* [Условие задачи]: Повторите весь приведенный ниже материал строка в строку, ничего не меняя.

▶

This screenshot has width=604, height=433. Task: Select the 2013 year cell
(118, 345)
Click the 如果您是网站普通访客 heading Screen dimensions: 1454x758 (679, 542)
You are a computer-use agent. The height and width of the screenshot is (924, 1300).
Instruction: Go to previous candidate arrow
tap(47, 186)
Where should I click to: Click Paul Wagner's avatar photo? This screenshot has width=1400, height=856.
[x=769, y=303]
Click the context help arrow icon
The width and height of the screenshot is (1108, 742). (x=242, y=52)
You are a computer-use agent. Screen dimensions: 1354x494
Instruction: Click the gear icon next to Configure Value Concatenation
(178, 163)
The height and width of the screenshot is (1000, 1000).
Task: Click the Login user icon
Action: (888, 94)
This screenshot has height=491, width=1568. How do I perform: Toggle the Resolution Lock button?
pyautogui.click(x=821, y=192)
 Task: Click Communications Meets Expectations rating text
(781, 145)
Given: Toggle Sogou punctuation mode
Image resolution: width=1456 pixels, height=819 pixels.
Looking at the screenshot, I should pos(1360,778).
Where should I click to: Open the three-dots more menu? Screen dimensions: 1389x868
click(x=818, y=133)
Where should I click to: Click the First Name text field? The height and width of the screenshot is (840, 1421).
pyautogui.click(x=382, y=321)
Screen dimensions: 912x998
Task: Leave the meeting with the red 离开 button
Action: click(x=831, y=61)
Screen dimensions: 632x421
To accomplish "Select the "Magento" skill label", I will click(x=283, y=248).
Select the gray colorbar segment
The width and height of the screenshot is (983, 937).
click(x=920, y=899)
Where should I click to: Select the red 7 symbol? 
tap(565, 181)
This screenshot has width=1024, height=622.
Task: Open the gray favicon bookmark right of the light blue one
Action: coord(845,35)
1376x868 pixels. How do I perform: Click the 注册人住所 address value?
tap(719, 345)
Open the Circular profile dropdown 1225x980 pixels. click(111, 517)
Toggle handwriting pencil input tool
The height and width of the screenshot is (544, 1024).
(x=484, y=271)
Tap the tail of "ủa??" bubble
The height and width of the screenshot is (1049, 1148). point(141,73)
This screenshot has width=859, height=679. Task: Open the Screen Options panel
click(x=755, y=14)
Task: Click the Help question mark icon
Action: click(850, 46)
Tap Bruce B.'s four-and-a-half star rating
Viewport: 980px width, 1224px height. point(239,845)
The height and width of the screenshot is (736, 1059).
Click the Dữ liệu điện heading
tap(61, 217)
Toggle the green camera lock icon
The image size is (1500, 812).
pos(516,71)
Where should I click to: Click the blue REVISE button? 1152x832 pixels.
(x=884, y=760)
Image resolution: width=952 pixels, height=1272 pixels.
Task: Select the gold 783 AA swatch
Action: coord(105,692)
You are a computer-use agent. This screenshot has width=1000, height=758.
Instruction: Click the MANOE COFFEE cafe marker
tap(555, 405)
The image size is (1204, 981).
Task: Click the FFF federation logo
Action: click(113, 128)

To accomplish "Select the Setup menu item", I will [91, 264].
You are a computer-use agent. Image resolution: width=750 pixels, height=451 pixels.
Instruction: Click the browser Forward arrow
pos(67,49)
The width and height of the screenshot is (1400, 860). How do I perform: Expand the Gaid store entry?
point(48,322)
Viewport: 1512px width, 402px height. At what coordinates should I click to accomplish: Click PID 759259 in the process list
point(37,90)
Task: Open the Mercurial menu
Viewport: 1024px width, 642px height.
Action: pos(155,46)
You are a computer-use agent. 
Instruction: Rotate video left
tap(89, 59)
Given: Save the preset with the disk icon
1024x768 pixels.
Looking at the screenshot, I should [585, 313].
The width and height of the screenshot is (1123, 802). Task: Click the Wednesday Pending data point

◀

* [Решение задачи]:
This screenshot has width=604, height=433. Task: Select the 2013 year cell
(118, 345)
Click the 如果您是网站普通访客 heading Screen dimensions: 1454x758 (679, 542)
You are a computer-use agent. The height and width of the screenshot is (924, 1300).
Instruction: Go to previous candidate arrow
tap(47, 186)
Where should I click to: Click Paul Wagner's avatar photo? This screenshot has width=1400, height=856.
[x=769, y=303]
Click the context help arrow icon
The width and height of the screenshot is (1108, 742). (x=242, y=52)
You are a computer-use agent. Screen dimensions: 1354x494
Instruction: Click the gear icon next to Configure Value Concatenation
(178, 163)
The height and width of the screenshot is (1000, 1000).
Task: Click the Login user icon
Action: (888, 94)
This screenshot has height=491, width=1568. How do I perform: Toggle the Resolution Lock button?
pyautogui.click(x=821, y=192)
 Task: Click Communications Meets Expectations rating text
(781, 145)
Given: Toggle Sogou punctuation mode
Image resolution: width=1456 pixels, height=819 pixels.
Looking at the screenshot, I should pos(1360,778).
Where should I click to: Open the three-dots more menu? Screen dimensions: 1389x868
click(x=818, y=133)
Where should I click to: Click the First Name text field? The height and width of the screenshot is (840, 1421).
pyautogui.click(x=382, y=321)
Screen dimensions: 912x998
Task: Leave the meeting with the red 离开 button
Action: click(x=831, y=61)
Screen dimensions: 632x421
To accomplish "Select the "Magento" skill label", I will click(x=283, y=248).
Select the gray colorbar segment
The width and height of the screenshot is (983, 937).
click(x=920, y=899)
Where should I click to: Select the red 7 symbol? 
tap(565, 181)
This screenshot has width=1024, height=622.
Task: Open the gray favicon bookmark right of the light blue one
Action: coord(845,35)
1376x868 pixels. How do I perform: Click the 注册人住所 address value?
tap(719, 345)
Open the Circular profile dropdown 1225x980 pixels. click(111, 517)
Toggle handwriting pencil input tool
The height and width of the screenshot is (544, 1024).
(x=484, y=271)
Tap the tail of "ủa??" bubble
The height and width of the screenshot is (1049, 1148). point(141,73)
This screenshot has width=859, height=679. Task: Open the Screen Options panel
click(x=755, y=14)
Task: Click the Help question mark icon
Action: click(850, 46)
Tap Bruce B.'s four-and-a-half star rating
Viewport: 980px width, 1224px height. point(239,845)
The height and width of the screenshot is (736, 1059).
Click the Dữ liệu điện heading
tap(61, 217)
Toggle the green camera lock icon
The image size is (1500, 812).
pos(516,71)
Where should I click to: Click the blue REVISE button? 1152x832 pixels.
(x=884, y=760)
Image resolution: width=952 pixels, height=1272 pixels.
Task: Select the gold 783 AA swatch
Action: coord(105,692)
You are a computer-use agent. This screenshot has width=1000, height=758.
Instruction: Click the MANOE COFFEE cafe marker
tap(555, 405)
The image size is (1204, 981).
Task: Click the FFF federation logo
Action: click(113, 128)

To accomplish "Select the Setup menu item", I will [91, 264].
You are a computer-use agent. Image resolution: width=750 pixels, height=451 pixels.
Instruction: Click the browser Forward arrow
pos(67,49)
The width and height of the screenshot is (1400, 860). How do I perform: Expand the Gaid store entry?
point(48,322)
Viewport: 1512px width, 402px height. At what coordinates should I click to accomplish: Click PID 759259 in the process list
point(37,90)
Task: Open the Mercurial menu
Viewport: 1024px width, 642px height.
Action: pos(155,46)
You are a computer-use agent. 
Instruction: Rotate video left
tap(89, 59)
Given: Save the preset with the disk icon
1024x768 pixels.
Looking at the screenshot, I should [585, 313].
The width and height of the screenshot is (1123, 802). Task: Click the Wednesday Pending data point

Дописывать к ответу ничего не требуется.